» **Assignment**:
Each line below with the word "agent" needs to be copied.

» **Given records**:
■ ■ ■ ■ ■

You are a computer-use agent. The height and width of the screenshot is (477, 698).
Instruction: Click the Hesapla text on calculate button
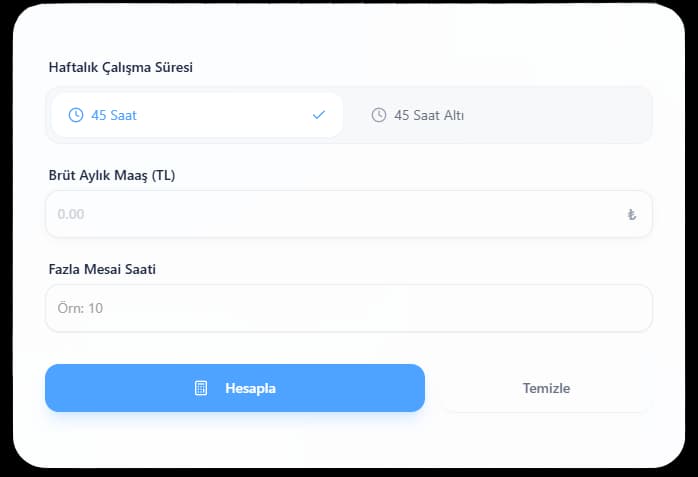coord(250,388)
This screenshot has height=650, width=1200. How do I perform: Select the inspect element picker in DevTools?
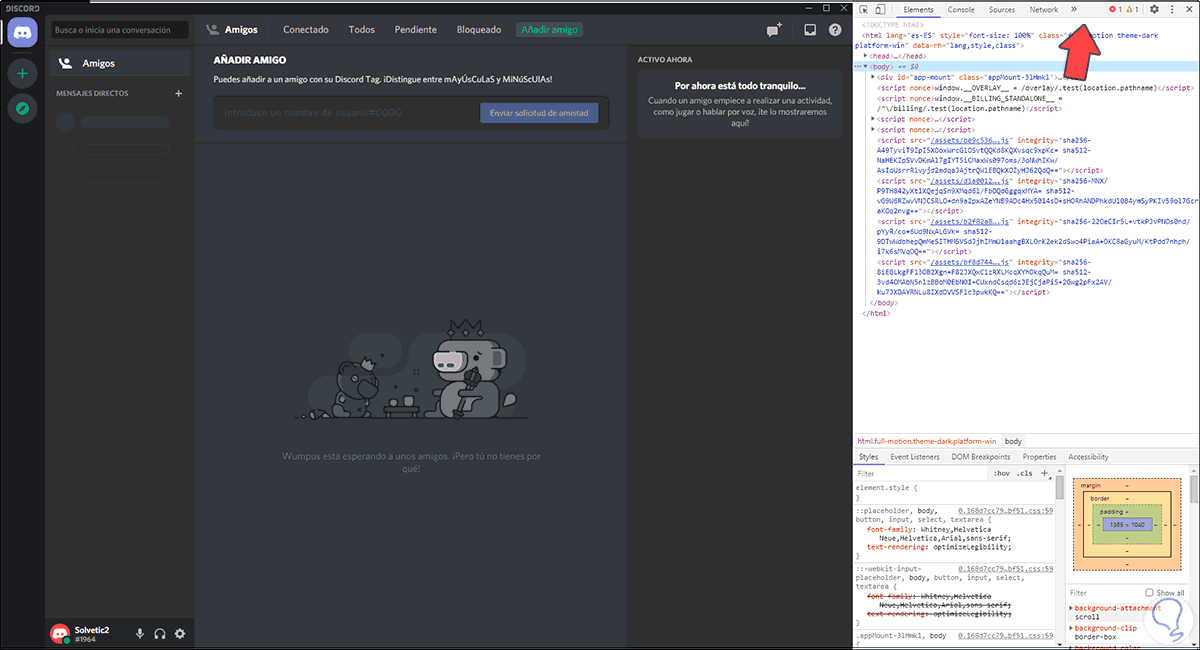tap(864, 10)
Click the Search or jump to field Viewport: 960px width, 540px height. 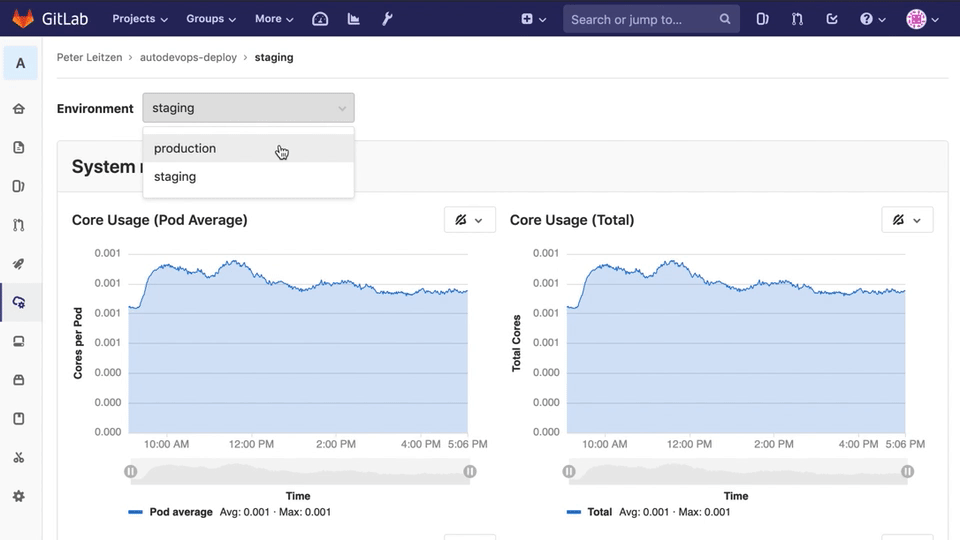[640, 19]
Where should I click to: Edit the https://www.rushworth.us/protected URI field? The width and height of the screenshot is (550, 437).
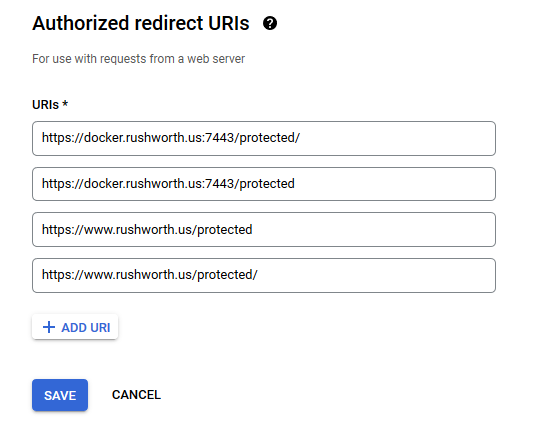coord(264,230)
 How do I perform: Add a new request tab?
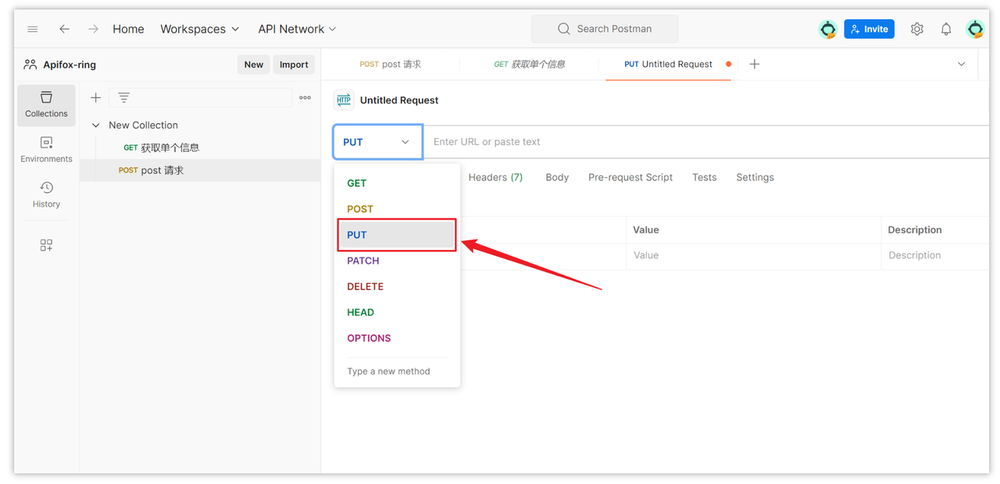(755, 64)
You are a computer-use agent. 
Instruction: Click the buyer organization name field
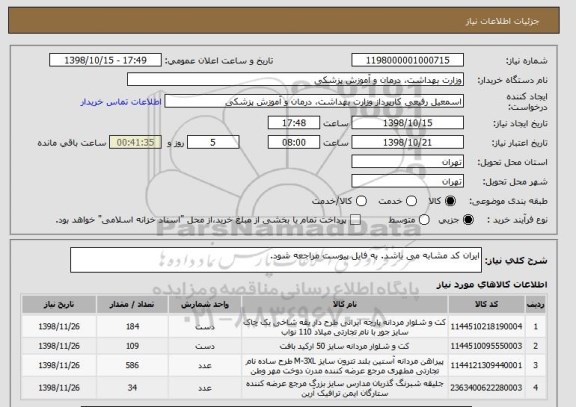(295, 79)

■ ■ ■ ■ ■

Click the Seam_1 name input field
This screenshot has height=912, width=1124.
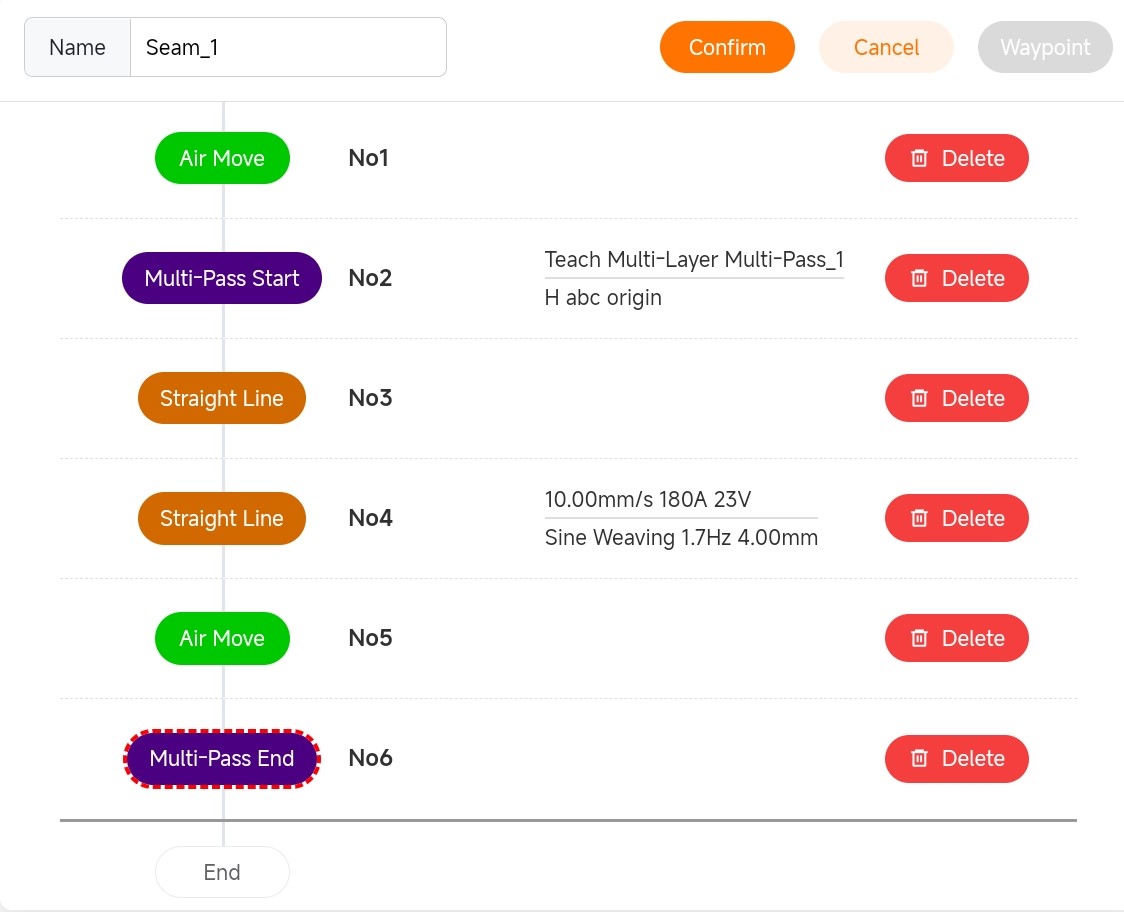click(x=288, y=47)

■ ■ ■ ■ ■

» **Task output**:
You are a computer-use agent. The height and width of the screenshot is (477, 698).
You are a computer-use agent. 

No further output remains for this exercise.